» Documento:
"""
Para o presidente da Associação Brasileira das Empresas de Telecomunicações por Satélite (Abrasat), Fábio Alencar, o boom do mercado de satélites abre espaço para todos os empreendedores, está maduro – inclusive no Brasil – e já saiu da fase da ficção científica, com oportunidades de negócios infinitas. “O trabalho no espaço deixou de ser um sonho de astronautas e pesquisadores bancados pelo governo para ser uma oportunidade real e acessível a todo empreendedor capaz de entender as demandas do seu mercado e buscar as soluções para ele dentro e fora das nossas fronteiras”, afirma. Em entrevista ao Geocracia, Alencar salienta que o momento é do empreendedor que não tenha receio de inovar e se arriscar a construir modelos de negócio pioneiros, não apenas tecnológicos, mas do ponto de vista do investimento e da comercialização: “Este é um momento fantástico para investir nosso tempo e energia no setor”.
Acompanhe, a seguir, a entrevista na íntegra.
"""
» Dados extraídos:
"""
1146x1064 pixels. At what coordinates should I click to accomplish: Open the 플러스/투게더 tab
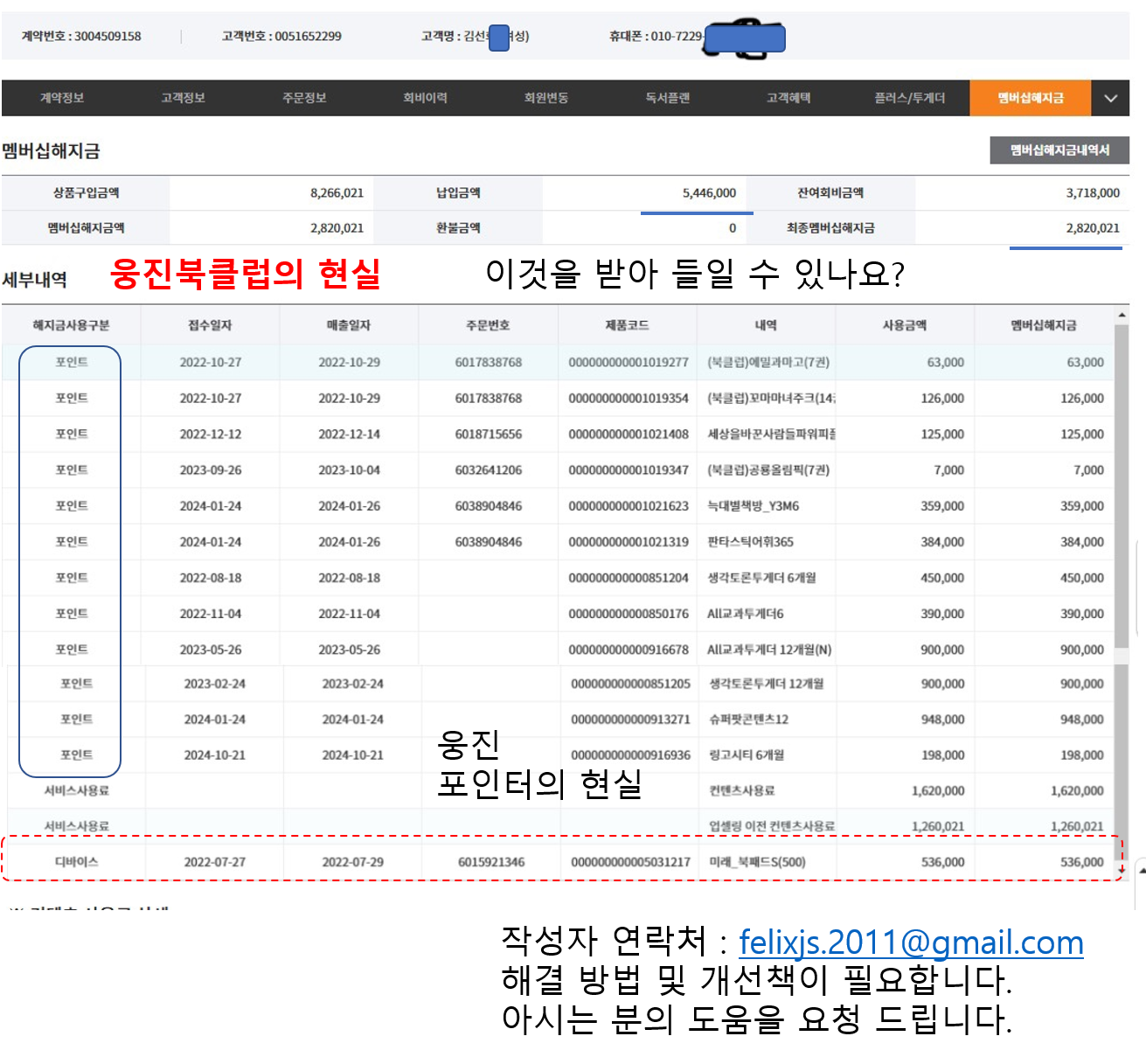pos(909,98)
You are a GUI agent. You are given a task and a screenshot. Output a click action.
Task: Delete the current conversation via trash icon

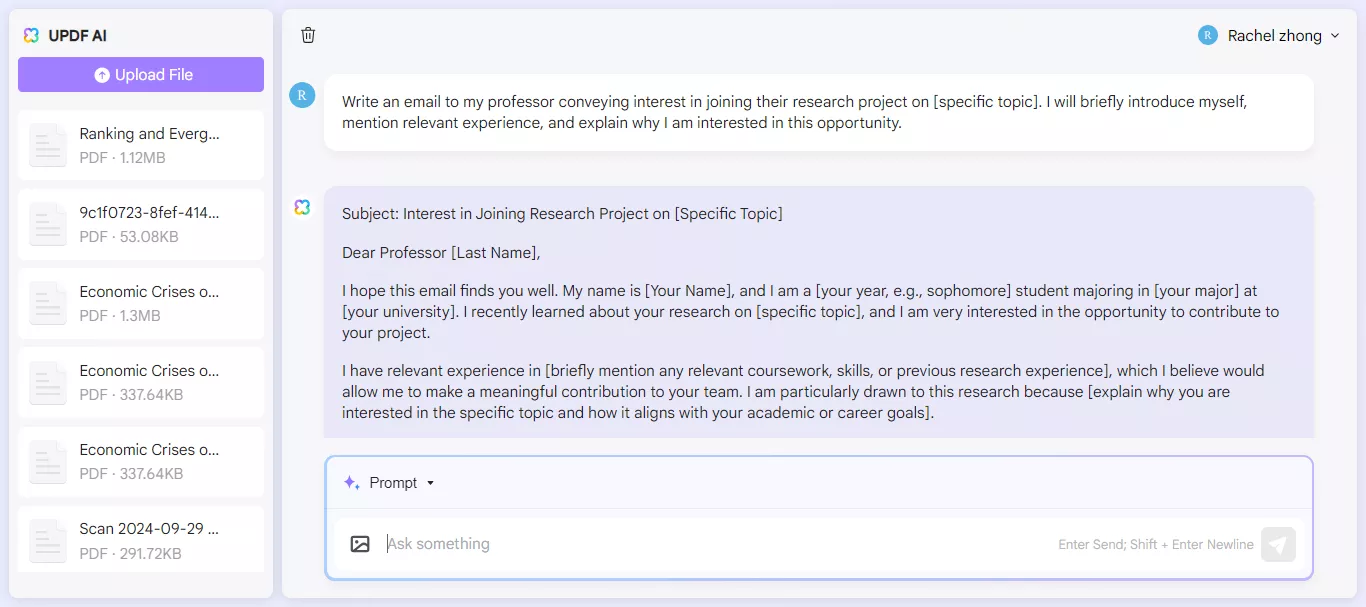[x=308, y=34]
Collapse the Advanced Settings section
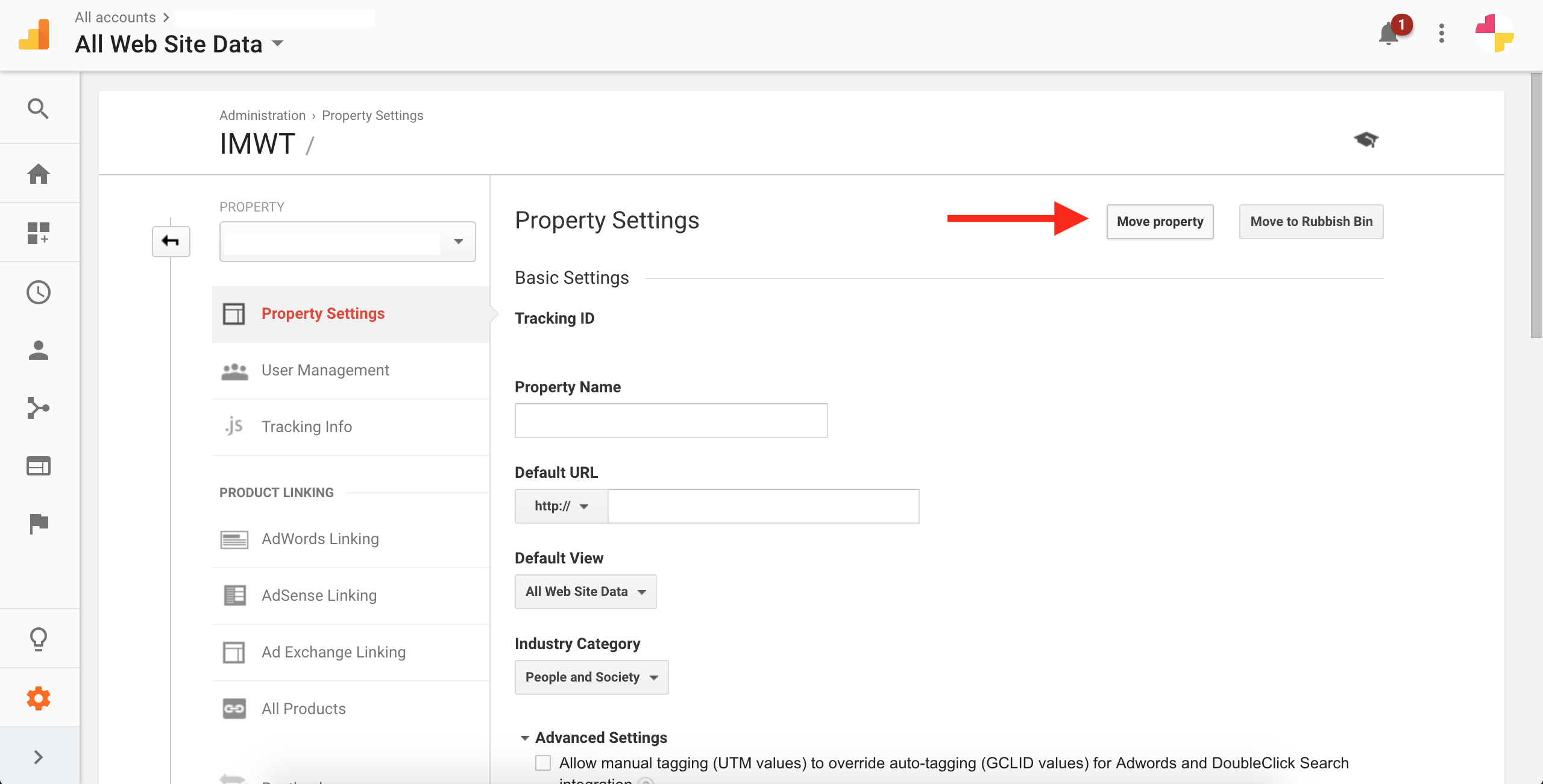1543x784 pixels. (x=525, y=738)
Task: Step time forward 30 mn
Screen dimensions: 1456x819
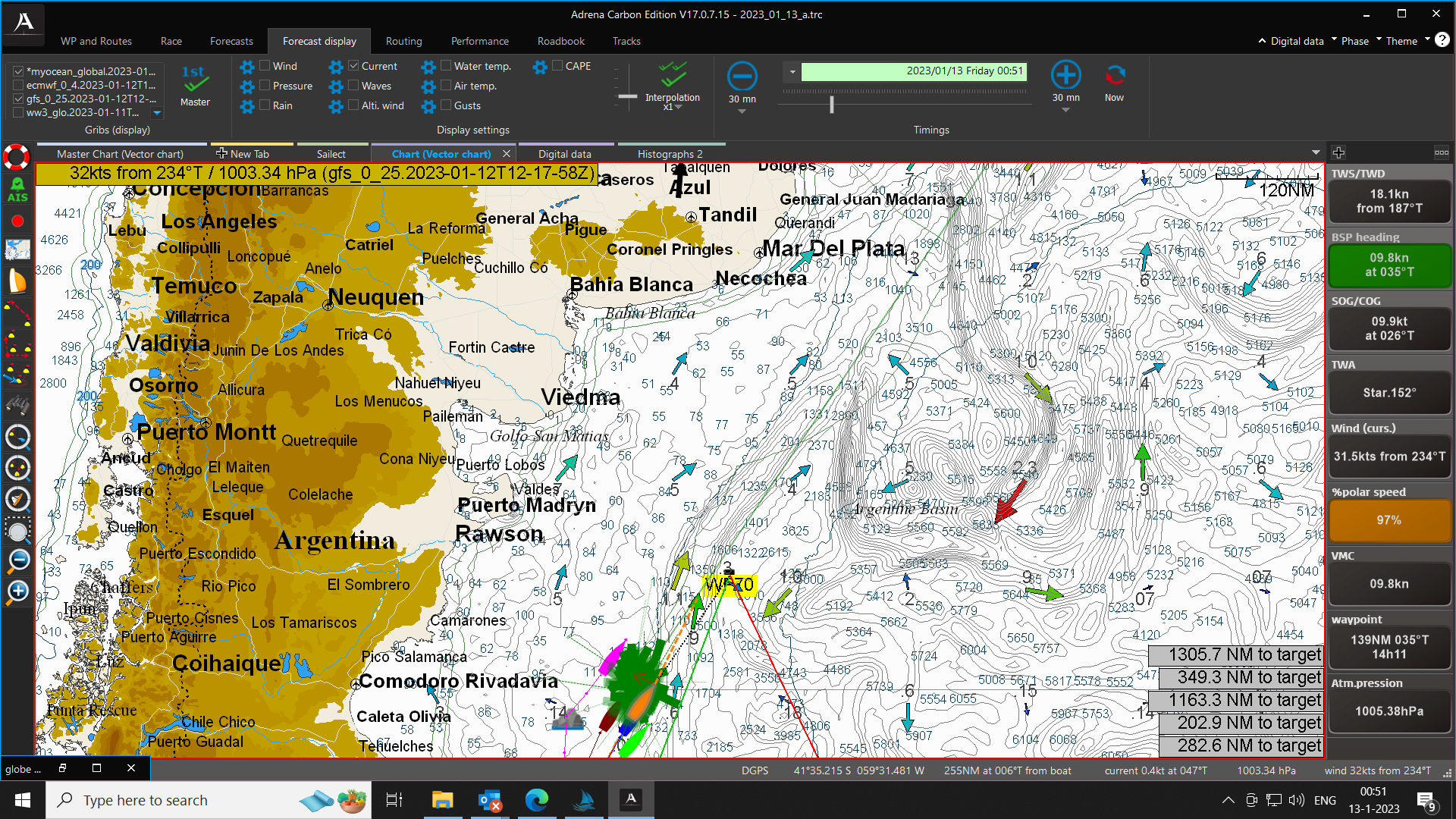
"""
» Tarefas propostas:
(A) Que cargo Fábio Alencar ocupa, segundo o texto sobre o mercado de satélites?
(B) Continue o texto sobre o mercado de satélites a partir do ponto em que ele termina.
As linhas não têm relação com o texto sobre o mercado de satélites.

» Respostas fornecidas:
(A) Ele é presidente da Associação Brasileira das Empresas de Telecomunicações por Satélite (Abrasat).

(B)
O mundo vive um boom no setor espacial, com empresas privadas entrando fortemente nesse setor e uma grande expansão no mercado de satélites? Qual a sua visão de futuro a partir de todos esses avanços?
Muito importante este novo “boom” espacial. De um lado, temos simplesmente os dois maiores bilionários do planeta investindo pesadamente em veículos lançadores e construção de satélites, além de lançarem suas próprias constelações de baixa órbita para prestação de serviços via satélite. Do outro lado, temos muitos jovens empreendedores, com suas startups, trazendo inovação e diversidade a um mercado tradicionalmente dominado por grandes grupos industriais. E o melhor de tudo, teremos literalmente espaço para todos os novos empreendedores, assim como expansão das plataformas tradicionais. Todo este investimento no setor será muito benéfico para os clientes finais, pois com mais investimentos, novas tecnologias serão desenvolvidas e mais serviços estarão disponíveis aos usuários em geral. Mais volume significa melhores preços e ainda mais qualidade nos serviços. Assim como em outros campos da tecnologia, o foco principal de todos, grandes ou pequenos investidores, será nas aplicações e nas soluções que elas trazem aos nossos problemas do dia a dia, sejam elas soluções de conectividade, de acesso a dados, segurança etc.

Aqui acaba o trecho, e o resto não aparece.